* _TASK DESCRIPTION_: Return the records exactly, from the first line through the "The image size is (2043, 961)." line.

* _DATASET RECORDS_:

-------------------------

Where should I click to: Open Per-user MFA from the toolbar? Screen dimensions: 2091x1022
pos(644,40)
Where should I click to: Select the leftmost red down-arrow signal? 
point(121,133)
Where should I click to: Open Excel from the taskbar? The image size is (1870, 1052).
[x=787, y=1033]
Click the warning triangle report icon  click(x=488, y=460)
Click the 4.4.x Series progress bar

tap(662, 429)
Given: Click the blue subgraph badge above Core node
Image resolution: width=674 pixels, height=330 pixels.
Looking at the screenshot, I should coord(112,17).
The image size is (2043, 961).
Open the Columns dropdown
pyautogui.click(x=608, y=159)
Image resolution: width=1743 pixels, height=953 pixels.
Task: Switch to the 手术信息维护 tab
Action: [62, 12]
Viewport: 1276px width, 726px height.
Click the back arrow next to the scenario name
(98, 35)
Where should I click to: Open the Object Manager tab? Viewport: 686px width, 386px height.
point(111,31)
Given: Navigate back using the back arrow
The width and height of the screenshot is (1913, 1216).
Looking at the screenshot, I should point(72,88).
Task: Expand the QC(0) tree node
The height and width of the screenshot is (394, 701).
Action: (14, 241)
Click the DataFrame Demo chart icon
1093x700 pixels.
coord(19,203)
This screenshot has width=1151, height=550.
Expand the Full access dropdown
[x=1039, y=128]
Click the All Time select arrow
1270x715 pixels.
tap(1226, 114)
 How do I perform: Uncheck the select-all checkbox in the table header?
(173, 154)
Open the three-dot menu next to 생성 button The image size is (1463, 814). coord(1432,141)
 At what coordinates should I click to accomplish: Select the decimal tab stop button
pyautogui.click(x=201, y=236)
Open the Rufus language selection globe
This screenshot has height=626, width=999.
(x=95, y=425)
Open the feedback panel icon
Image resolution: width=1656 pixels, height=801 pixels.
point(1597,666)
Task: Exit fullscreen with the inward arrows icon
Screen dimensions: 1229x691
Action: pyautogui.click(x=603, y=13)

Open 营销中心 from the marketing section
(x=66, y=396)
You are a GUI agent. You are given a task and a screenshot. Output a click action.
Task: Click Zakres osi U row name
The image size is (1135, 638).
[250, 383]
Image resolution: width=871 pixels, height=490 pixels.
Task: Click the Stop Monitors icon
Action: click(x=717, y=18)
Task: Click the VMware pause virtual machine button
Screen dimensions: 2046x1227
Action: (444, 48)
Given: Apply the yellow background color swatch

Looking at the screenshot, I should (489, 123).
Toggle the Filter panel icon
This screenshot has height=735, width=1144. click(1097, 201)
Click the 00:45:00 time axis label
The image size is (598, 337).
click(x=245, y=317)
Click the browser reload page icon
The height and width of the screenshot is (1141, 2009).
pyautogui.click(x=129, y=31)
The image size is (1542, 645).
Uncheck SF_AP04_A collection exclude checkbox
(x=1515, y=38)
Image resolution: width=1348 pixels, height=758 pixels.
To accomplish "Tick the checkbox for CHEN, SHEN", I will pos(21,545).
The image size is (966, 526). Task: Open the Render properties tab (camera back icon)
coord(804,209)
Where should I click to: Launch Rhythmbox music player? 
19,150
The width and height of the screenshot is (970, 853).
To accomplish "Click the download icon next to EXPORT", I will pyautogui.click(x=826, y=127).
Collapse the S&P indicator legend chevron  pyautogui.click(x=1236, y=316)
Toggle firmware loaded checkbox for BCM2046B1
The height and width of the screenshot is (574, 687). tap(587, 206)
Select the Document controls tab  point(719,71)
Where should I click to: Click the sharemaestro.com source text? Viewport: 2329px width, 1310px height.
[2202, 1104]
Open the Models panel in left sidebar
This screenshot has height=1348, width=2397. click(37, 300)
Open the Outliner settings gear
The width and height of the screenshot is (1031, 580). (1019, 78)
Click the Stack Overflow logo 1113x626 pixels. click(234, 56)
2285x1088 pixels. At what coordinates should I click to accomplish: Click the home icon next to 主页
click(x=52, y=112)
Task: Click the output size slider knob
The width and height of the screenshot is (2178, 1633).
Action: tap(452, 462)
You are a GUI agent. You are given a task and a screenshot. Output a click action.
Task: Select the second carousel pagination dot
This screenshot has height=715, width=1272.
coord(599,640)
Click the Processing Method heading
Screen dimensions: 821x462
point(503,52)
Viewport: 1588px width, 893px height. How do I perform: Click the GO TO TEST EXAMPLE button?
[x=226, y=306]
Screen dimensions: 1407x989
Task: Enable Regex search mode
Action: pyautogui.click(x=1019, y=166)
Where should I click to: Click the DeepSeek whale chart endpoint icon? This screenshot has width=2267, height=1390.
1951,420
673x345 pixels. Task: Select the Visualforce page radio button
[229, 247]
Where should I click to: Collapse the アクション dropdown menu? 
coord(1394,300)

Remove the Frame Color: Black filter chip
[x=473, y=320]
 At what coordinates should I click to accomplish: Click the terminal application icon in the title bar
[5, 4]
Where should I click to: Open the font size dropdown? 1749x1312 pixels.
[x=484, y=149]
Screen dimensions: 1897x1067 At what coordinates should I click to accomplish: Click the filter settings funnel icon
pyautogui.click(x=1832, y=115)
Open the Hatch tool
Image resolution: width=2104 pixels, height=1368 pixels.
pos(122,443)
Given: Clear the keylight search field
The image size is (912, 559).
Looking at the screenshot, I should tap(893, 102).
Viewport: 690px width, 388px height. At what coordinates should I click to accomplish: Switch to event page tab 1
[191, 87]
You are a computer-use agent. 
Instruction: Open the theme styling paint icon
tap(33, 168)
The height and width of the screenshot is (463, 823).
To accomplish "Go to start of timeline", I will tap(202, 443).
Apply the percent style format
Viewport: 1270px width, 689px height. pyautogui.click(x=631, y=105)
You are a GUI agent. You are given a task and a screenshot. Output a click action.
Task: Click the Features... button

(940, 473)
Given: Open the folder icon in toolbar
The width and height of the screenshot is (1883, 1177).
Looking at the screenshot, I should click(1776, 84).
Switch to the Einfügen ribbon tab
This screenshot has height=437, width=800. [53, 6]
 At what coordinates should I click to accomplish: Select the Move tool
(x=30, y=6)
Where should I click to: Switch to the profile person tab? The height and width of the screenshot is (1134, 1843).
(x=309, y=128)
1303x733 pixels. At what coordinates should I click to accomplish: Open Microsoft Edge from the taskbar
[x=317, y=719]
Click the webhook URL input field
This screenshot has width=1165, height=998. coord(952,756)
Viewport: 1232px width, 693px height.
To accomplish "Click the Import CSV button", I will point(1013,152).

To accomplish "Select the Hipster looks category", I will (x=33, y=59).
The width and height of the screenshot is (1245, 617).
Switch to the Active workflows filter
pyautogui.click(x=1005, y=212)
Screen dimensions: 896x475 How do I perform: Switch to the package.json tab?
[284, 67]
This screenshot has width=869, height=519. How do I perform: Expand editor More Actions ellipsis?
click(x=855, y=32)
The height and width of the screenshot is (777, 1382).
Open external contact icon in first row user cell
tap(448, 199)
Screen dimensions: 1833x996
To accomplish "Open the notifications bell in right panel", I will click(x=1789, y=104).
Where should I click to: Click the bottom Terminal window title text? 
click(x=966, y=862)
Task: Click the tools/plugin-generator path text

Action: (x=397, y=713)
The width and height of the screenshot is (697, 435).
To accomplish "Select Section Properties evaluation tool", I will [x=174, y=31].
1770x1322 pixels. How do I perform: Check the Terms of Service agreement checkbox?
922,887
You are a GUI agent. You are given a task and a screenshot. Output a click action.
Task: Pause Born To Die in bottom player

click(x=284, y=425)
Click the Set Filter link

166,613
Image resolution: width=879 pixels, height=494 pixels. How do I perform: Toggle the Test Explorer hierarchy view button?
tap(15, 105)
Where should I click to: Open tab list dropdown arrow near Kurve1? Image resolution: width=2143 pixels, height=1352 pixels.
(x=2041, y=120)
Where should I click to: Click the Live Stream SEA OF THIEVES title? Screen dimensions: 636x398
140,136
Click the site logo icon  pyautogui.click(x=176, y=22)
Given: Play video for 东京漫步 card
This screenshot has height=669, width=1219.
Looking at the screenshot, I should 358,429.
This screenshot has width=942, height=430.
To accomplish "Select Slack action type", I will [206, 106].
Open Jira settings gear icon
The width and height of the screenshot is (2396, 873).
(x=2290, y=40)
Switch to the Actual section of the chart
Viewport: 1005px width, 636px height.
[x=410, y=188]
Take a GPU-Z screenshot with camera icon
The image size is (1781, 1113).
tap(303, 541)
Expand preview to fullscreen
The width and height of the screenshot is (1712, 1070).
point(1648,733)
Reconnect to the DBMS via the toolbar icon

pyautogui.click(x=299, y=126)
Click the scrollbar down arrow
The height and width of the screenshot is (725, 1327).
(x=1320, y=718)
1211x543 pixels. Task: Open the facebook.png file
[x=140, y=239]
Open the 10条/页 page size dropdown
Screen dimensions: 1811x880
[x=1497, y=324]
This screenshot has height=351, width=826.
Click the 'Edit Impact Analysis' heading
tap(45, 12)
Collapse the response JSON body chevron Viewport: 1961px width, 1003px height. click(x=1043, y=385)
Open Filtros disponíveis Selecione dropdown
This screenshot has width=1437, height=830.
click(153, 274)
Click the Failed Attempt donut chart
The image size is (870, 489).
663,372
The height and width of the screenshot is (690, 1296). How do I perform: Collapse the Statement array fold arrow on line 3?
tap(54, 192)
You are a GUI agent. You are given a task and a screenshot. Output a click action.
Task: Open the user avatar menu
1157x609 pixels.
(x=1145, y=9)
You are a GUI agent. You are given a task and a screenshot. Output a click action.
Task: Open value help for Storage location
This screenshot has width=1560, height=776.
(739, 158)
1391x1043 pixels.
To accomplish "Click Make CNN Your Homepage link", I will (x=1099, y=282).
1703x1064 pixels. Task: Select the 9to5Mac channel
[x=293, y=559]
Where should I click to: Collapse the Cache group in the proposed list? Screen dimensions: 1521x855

-------------------------

* _ANSWER TO THIS EXERCISE_:
Where should I click to: Open Per-user MFA from the toolbar? Screen dimensions: 2091x1022
pos(644,40)
Where should I click to: Select the leftmost red down-arrow signal? 
point(121,133)
Where should I click to: Open Excel from the taskbar? The image size is (1870, 1052).
[x=787, y=1033]
Click the warning triangle report icon  click(x=488, y=460)
Click the 4.4.x Series progress bar

tap(662, 429)
Given: Click the blue subgraph badge above Core node
Image resolution: width=674 pixels, height=330 pixels.
Looking at the screenshot, I should coord(112,17).
The image size is (2043, 961).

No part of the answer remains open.